Extract subtring using regex python

105 Views Asked by At

Hello I have this string and I need extract from this some sub strings according some delimiters:

string = """
1538 a
123
skua456
789
5
g
15563 blu55g
b
456
16453 a
789
5
16524 blu
g
55
1734 a
987
987
55
aasf
552
18278 blu
ttry
"""

And I need extract exactly this strings:

string1 = 
"""
1538 a
123
skua456
789
5
g
15563 blu55g
"""
string2 = """
16453 a
789
5
16524 blu
"""
string3 = 
"""
1734 a
987
987
55
aasf
552
18278 blu
"""

I have tried a lot of types: re.findall, re.search, re.match. But I never geted the result expected.

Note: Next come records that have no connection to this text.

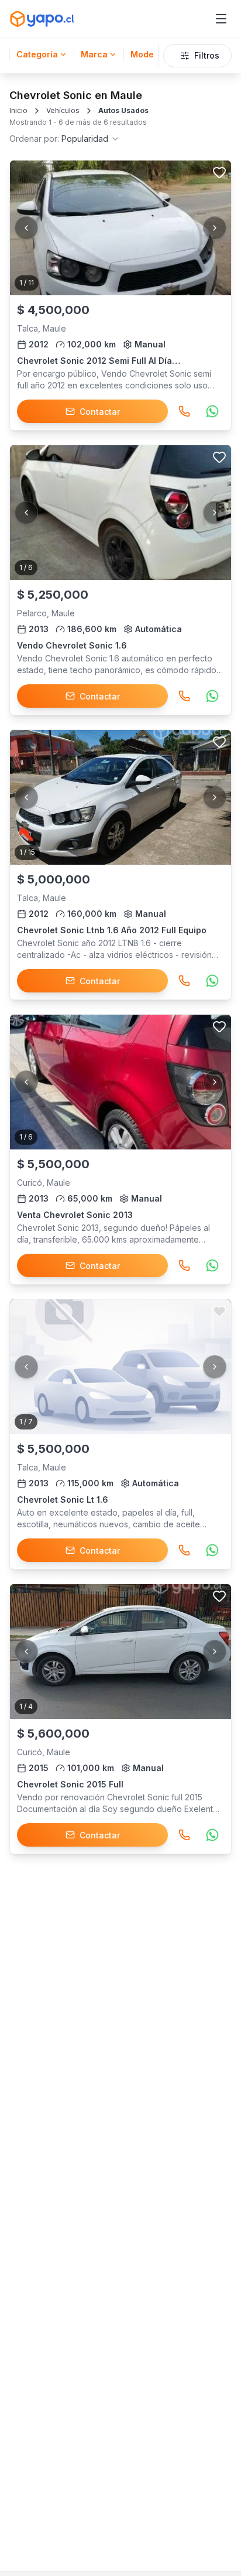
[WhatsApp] (212, 411)
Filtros (206, 55)
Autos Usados (123, 110)
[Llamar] (184, 411)
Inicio (18, 110)
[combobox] (64, 139)
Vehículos (63, 110)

For eg: this code bellow print all string:

re.split(r"a(.*)blu", a)[0]
1

There are 1 best solutions below

0
On BEST ANSWER

You do not need a regex for this, you may get lines between lines containing a and blu:

text = "1538 a\n123\nskua456\n789\n5\ng\n15563 blu55g\nb\n456\n16453 a\n789\n5\n16524 blu\ng\n55\n1734 a\n987\n987\n55\naasf\n552\n18278 blu\nttry"
f = False
result = []
block = []
for line in text.splitlines():
    if 'a' in line:
        f = True
    if f:
        block.append(line)
    if 'blu' in line and f:
        f = False
        result.append("\n".join(block))
        block = []

print(result)
# => ['1538 a\n123\nskua456\n789\n5\ng\n15563 blu55g', '16453 a\n789\n5\n16524 blu', '1734 a\n987\n987\n55\naasf\n552\n18278 blu']

See the Python demo.

With regex, you can use

print( re.findall(r'(?m)^.*a(?s:.*?)blu.*', text) )
print( re.findall(r'(?m)^.*a(?:\n.*)*?\n.*blu.*', text) )

See this Python demo.

The first regex means:

  • (?m)^ - multiline mode on, so ^ matches any line start position
  • .*a - any zero or more chars other than line break chars as many as possible, and then a
  • (?s:.*?) - any zero or more chars including line break chars as few as possible
  • blu.* - blue and then any zero or more chars other than line break chars as many as possible.

The second regex matches

  • (?m)^ - start of a line
  • .*a - any zero or more chars other than line break chars as many as possible, and then a
  • (?:\n.*)*? - zero or more lines, as few as possible
  • \n.*blu.* - a newline, any zero or more chars other than line break chars as many as possible, blu and any zero or more chars other than line break chars as many as possible.